* WHAT THIS TASK INVOLVES: In the listing that follows, locate the line containing "Click the share" and the line containing "Select the highlighted Tích cực tag". Retype exactly those two lines and every line between them, and nothing more.

* MATERIAL FOR THE TASK:
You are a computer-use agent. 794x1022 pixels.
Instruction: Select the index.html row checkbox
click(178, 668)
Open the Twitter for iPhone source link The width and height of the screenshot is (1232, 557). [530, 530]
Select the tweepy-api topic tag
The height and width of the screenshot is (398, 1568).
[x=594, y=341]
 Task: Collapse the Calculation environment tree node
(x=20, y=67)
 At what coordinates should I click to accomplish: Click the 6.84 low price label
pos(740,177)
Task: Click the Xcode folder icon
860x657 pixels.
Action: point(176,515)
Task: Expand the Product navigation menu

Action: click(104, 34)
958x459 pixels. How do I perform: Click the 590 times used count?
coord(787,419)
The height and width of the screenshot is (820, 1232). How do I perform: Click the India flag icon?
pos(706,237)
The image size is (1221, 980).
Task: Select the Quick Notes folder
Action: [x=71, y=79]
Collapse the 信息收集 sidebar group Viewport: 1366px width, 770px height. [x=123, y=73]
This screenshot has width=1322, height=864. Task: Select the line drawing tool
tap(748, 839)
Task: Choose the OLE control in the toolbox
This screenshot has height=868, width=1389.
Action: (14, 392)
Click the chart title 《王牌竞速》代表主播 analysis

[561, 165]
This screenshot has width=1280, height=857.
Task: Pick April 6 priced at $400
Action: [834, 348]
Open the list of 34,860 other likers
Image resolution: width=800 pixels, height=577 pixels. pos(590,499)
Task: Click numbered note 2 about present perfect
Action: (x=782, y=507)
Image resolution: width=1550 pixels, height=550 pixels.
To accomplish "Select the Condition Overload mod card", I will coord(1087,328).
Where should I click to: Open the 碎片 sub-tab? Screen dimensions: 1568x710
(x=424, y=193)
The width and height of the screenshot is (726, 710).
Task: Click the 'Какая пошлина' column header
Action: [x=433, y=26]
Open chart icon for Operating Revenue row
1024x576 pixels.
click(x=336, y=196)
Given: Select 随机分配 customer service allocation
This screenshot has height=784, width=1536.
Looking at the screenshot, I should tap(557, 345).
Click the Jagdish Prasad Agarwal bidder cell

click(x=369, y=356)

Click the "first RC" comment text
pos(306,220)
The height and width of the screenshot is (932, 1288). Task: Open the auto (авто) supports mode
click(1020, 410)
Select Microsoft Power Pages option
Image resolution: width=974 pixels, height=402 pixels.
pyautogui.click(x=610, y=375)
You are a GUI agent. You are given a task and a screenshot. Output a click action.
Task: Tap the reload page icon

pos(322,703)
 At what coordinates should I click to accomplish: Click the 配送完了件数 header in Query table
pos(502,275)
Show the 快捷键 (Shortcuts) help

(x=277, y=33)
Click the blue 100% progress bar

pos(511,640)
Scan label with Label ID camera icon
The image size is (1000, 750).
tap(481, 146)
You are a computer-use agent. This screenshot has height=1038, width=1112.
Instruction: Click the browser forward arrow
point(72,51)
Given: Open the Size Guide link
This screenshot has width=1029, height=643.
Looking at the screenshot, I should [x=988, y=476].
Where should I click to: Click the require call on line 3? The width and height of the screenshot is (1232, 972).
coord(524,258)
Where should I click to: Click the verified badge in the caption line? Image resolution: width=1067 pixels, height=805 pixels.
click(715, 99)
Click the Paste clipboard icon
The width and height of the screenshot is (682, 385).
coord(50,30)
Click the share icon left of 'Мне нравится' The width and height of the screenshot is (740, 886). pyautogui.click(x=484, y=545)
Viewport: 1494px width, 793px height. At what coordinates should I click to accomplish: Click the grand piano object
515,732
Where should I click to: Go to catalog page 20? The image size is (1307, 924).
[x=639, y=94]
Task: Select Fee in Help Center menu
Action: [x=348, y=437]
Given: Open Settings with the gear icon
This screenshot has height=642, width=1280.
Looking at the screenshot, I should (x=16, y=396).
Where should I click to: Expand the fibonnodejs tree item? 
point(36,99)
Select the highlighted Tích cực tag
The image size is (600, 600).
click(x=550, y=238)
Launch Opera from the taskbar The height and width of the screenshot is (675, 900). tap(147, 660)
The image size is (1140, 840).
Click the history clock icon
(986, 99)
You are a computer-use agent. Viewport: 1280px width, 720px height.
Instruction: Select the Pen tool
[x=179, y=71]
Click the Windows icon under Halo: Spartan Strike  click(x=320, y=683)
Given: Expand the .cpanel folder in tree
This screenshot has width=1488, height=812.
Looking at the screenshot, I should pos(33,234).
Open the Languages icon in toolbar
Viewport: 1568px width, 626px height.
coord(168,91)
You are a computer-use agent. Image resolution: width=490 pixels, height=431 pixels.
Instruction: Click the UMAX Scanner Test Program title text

* WRITTEN SOLUTION:
Click the share icon left of 'Мне нравится' The width and height of the screenshot is (740, 886). pyautogui.click(x=484, y=545)
Viewport: 1494px width, 793px height. At what coordinates should I click to accomplish: Click the grand piano object
515,732
Where should I click to: Go to catalog page 20? The image size is (1307, 924).
[x=639, y=94]
Task: Select Fee in Help Center menu
Action: [x=348, y=437]
Given: Open Settings with the gear icon
This screenshot has height=642, width=1280.
Looking at the screenshot, I should (x=16, y=396).
Where should I click to: Expand the fibonnodejs tree item? 
point(36,99)
Select the highlighted Tích cực tag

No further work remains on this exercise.